My journey into the fascinating world of mosaic has been, as career paths often are, determined principally by chance. Within two months of graduating with a Fine Art degree, I was delighted to be offered employment with a Manchester based environmental art organisation (Partnership Art Limited) that specialised in designing and installing works of art for public sites. Whilst there, I met artist Peter Hatton. Peter recruited me as his assistant for a project to engage with a community in Salford and produce and install a robust outdoor pavement mosaic in a local park. I loved every aspect of the work and learned the skills involved very quickly.
Installing Public Art Mosaic in Davyhulme Park, Urmston, Manchester 1992, for Chryslais Arts.
The mosaic sections were made by local people in workshops and cast into sections in the park pavillion.
More opportunities followed and within five years I had installed community mosaic pavement features in various towns and parks throughout the north west, accepting commissions in my own name as a self-employed professional artist as well as working on behalf of West Yorkshire public art organisation, Chrysalis Arts. Concurrently, I collaborated with many different artists, sculptors and community groups to design, produce and install a wide variety of other types of public art, mainly for city centres and urban environments.

________________

### Problem 1:
Answer these from the account of the mosaic career:
(a) What degree had the narrator graduated with?
(b) Who recruited the narrator as an assistant for the Salford project?
(c) Within how many years had the narrator installed community mosaic pavement features across the north west?
### Problem 2:
Repeat word for word the passage from the account of the mosaic career, starting with "My journey into" and going on through "for Chryslais Arts.".
The records that follow can be left aside, since nothing here depends on them.

________________

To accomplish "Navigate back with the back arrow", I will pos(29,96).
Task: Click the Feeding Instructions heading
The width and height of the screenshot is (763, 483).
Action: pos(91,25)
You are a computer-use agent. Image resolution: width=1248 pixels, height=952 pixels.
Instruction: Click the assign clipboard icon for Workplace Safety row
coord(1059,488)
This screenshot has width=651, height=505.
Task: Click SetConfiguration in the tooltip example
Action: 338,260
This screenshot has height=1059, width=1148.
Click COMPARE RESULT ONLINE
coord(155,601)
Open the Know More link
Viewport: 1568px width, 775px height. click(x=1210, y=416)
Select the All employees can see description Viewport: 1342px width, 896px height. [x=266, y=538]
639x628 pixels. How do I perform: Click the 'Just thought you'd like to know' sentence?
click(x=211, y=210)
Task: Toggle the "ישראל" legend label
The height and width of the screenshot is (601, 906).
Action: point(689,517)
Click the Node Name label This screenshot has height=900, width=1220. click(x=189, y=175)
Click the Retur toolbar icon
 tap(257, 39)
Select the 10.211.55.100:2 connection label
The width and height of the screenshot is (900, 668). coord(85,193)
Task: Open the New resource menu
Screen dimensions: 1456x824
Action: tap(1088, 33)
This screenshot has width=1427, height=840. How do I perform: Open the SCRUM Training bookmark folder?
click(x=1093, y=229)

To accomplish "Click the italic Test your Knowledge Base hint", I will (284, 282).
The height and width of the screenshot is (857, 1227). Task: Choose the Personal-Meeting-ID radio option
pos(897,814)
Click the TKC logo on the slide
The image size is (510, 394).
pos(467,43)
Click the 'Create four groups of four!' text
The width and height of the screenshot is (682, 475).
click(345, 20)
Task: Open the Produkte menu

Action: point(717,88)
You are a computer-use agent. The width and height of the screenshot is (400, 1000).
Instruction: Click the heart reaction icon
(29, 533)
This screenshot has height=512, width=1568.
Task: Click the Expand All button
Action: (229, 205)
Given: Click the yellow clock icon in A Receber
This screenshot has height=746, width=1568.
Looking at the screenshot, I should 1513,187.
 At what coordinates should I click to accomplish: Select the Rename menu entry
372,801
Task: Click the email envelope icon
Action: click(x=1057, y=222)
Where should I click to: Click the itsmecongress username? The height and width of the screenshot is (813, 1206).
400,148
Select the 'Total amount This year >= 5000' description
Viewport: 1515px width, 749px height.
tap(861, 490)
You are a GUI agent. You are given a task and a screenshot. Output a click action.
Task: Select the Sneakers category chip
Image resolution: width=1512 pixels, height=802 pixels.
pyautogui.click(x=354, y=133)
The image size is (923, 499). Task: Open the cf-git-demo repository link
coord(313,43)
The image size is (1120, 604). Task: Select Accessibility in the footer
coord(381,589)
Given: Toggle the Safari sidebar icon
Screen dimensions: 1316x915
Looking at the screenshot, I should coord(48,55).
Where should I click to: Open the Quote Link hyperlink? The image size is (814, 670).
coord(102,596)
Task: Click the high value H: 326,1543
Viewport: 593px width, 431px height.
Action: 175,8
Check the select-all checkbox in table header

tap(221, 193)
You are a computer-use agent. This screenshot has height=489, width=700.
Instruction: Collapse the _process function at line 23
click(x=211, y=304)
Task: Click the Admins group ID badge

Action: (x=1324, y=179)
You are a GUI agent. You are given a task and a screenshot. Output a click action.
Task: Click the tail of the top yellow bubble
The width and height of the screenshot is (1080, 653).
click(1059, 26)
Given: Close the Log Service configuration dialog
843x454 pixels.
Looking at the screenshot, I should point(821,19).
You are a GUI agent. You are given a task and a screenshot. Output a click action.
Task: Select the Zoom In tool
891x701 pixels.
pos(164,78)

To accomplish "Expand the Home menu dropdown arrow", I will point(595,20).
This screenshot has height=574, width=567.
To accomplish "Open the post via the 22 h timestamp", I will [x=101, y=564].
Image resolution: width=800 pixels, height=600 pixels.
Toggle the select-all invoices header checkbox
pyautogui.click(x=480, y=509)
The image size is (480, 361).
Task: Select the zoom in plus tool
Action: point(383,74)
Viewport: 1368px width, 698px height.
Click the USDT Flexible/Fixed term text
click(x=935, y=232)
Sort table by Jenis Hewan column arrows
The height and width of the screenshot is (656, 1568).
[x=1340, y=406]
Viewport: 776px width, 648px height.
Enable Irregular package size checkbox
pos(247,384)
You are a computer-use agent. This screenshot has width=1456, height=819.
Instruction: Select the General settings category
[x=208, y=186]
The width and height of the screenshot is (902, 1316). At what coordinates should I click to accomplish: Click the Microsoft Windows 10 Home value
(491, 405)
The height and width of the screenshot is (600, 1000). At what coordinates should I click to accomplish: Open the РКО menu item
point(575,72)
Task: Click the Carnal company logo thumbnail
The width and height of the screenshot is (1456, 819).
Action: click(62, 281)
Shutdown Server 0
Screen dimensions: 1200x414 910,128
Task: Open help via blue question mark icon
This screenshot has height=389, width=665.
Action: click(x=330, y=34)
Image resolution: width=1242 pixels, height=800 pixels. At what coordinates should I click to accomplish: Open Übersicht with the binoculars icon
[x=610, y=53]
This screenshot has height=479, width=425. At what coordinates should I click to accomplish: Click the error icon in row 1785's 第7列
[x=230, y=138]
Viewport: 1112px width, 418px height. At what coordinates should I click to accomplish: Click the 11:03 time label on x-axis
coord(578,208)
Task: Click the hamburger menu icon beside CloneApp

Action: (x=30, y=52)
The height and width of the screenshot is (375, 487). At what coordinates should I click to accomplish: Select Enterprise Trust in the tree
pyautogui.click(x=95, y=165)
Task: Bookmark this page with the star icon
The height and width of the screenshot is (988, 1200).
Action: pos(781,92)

________________

### Expected answer 1:
(a) A Fine Art degree.
(b) Peter Hatton.
(c) Within five years.

### Expected answer 2:
My journey into the fascinating world of mosaic has been, as career paths often are, determined principally by chance. Within two months of graduating with a Fine Art degree, I was delighted to be offered employment with a Manchester based environmental art organisation (Partnership Art Limited) that specialised in designing and installing works of art for public sites. Whilst there, I met artist Peter Hatton. Peter recruited me as his assistant for a project to engage with a community in Salford and produce and install a robust outdoor pavement mosaic in a local park. I loved every aspect of the work and learned the skills involved very quickly.
Installing Public Art Mosaic in Davyhulme Park, Urmston, Manchester 1992, for Chryslais Arts.